Pablo perteneció a la estirpe de los raros que se paseaban por las redacciones desde los años 90, de los desacomodados, a la raza de los periodistas culturales formados como muy rigurosamente profesionales y, a la vez, siempre incómodos en la piel del periodista. Los iconoclastas que, paradójicamente son los que mejor responden a los rigores del oficio. Los que trabajan con resaca. Los que reniegan pero cumplen. Claro que todo esto estuvo matizado por crecientes derrapes que ya muchas veces no pudo (y no pudimos) disimular, pero que son también los que hacen que nuestro trabajo no sea solo una solemne melancolía del futuro por los gloriosos tiempos del papel sino también un generador de mitos malditos, quizás hiperbólicos pero mitos al fin. Perteneció a la estirpe de un Claudio Uriarte pero, pienso, con un trasfondo más tierno, menos asediado por los fantasmas de la Historia, menos obsesionado por Massera y los delirios de grandeza, más bien hinchado las bolas con el círculo vicioso del progresismo argentino y sus a veces inmaculadas plumas. Se equivocaba, erraba el tiro a menudo pero era sincero. Y también supo reconocer pavadas escritas contra colegas y medios (también cayó en la volteada Radar, un suplemento al que supo apreciar y en el que escribió en más de una etapa). En 2007, en Internet (cuando todavía estas cosas no “explotaban” en las redes pero tenían su repercusión) escribió una diatriba en la que se declaraba harto de Rodolfo Walsh y el culto a Rodolfo Walsh, y dicho artículo estaba dedicado... a R.W.    
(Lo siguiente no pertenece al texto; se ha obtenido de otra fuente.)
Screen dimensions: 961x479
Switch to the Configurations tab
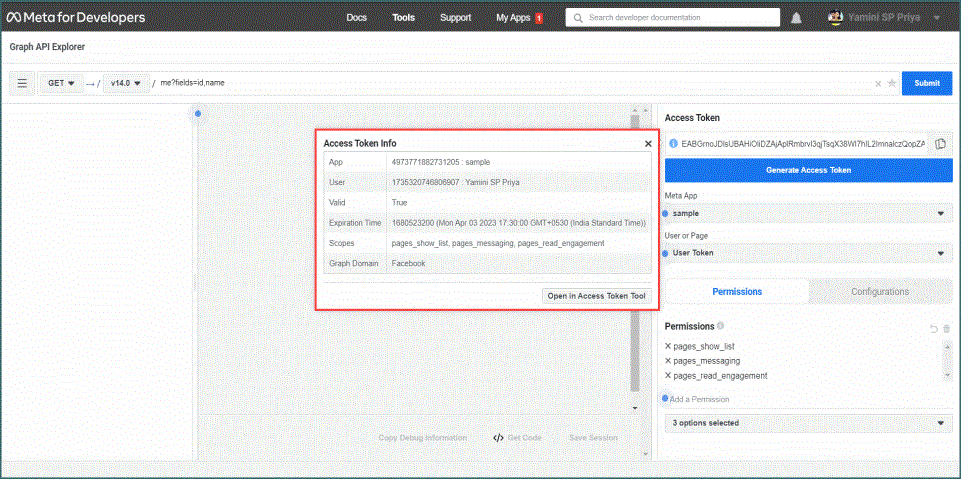coord(880,291)
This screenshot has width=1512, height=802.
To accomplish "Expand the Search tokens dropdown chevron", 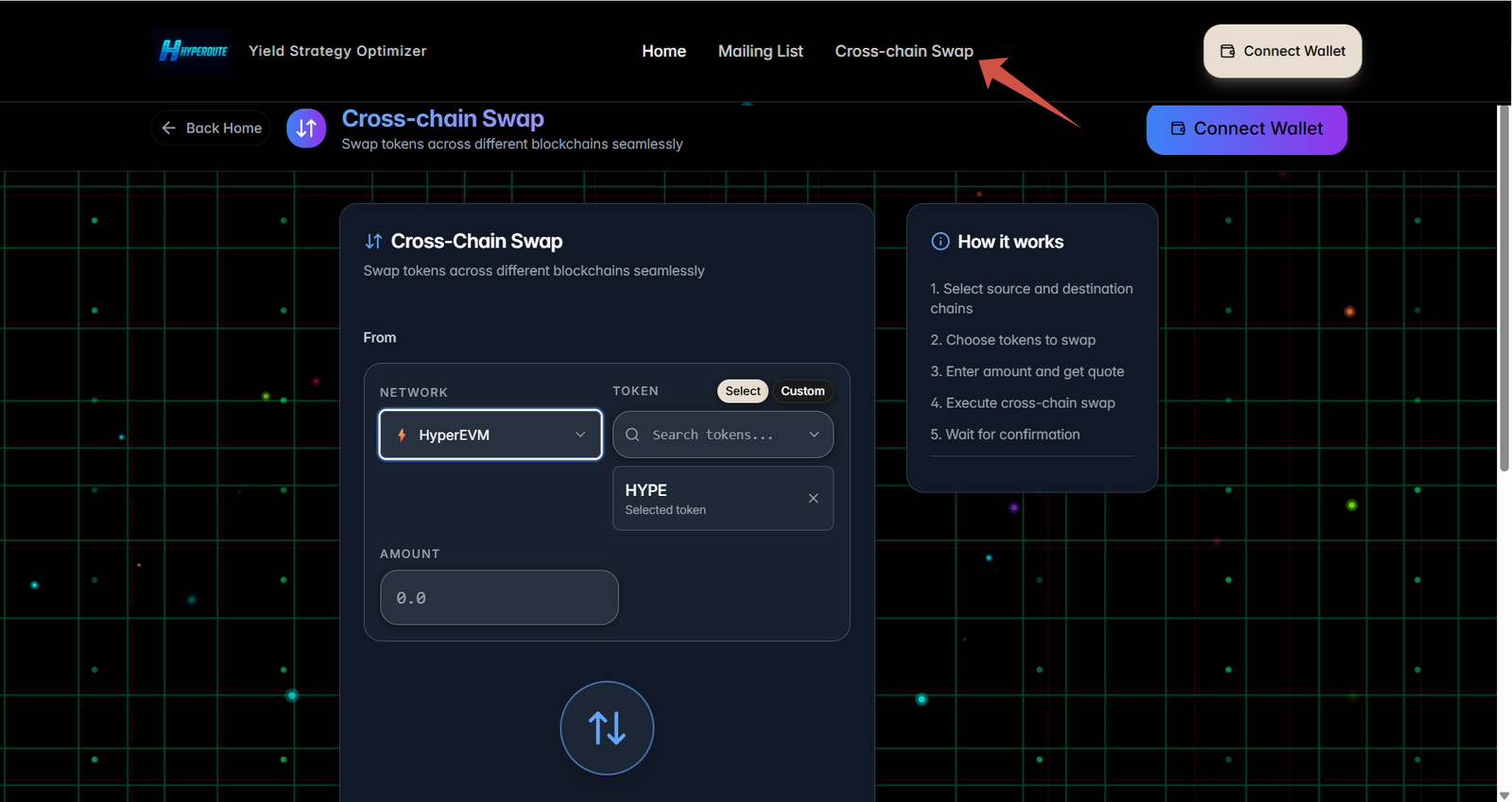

El quiebre sobrevino unos años atrás cuando vivió una alucinante aventura médica y psiquiátrica en una internación en el Hospital Argerich y la operación del corazón a la que sobrevivió casi milagrosamente, y que finalmente fue la materia viva de la breve novela La insuficiencia. Ahí, en cierta forma el tanático se aferraba a la vida, agradecía a todo el cuerpo médico y paramédico que, en definitiva, le había salvado la vida, y paradójicamente lo condenaba a seguir viviendo. Esa potencia-impotencia de vivir es narrada con lo que Mariano Dorr definió muy bien como “poesía hospitalaria”. Y es que Pablo también fue poeta y obviamente, un ensayista peleón. En definitiva en ese título que aludía a la “insuficiencia cardíaca” también estaba diseñada la matriz de una vida que (seguramente como la de muchos) estaría signada por la insatisfacción, la insatisfacción (I Can’t Get No Satisfaction) que lleva a las sustancias. Hablábamos una noche, hace muchos años despatarrados en unos sillones en los que se te pegaba la ropa, en un departamento más o menos infame después de haber comido en un bodegón cerca de TELAM, su destino de tantos años. “El único problema de la droga es que se acaba” dijo Pablo en un momento, y no era ninguna joda, ninguna ironía, ninguna frase genial. Así vivía y así filosofaba, con total nitidez.

Y sí, se acabó. Seguramente todos los que lo conocieron y frecuentaron en distintas etapas y seguramente en los últimos y más que difíciles tiempos, habrán pensado en la autodestrucción, en la lucidez que mata, en esa clase de coartadas, verosímiles aun con reservas. Yo no tengo otra versión alternativa y seguramente son tan ciertas como de misterioso desarrollo. Me quedo con la falta de pose, con la sinceridad de asumir una parte de locura verdadera, con la no impostura. Creo que aspiraba a ser un maldito y no lo conseguía porque era demasiado sensible. Como si en el momento de actuar solamente con la frialdad de un intelecto supremo, carente de relleno, casi un ente, lo traicionara el corazón, esa insuficiencia.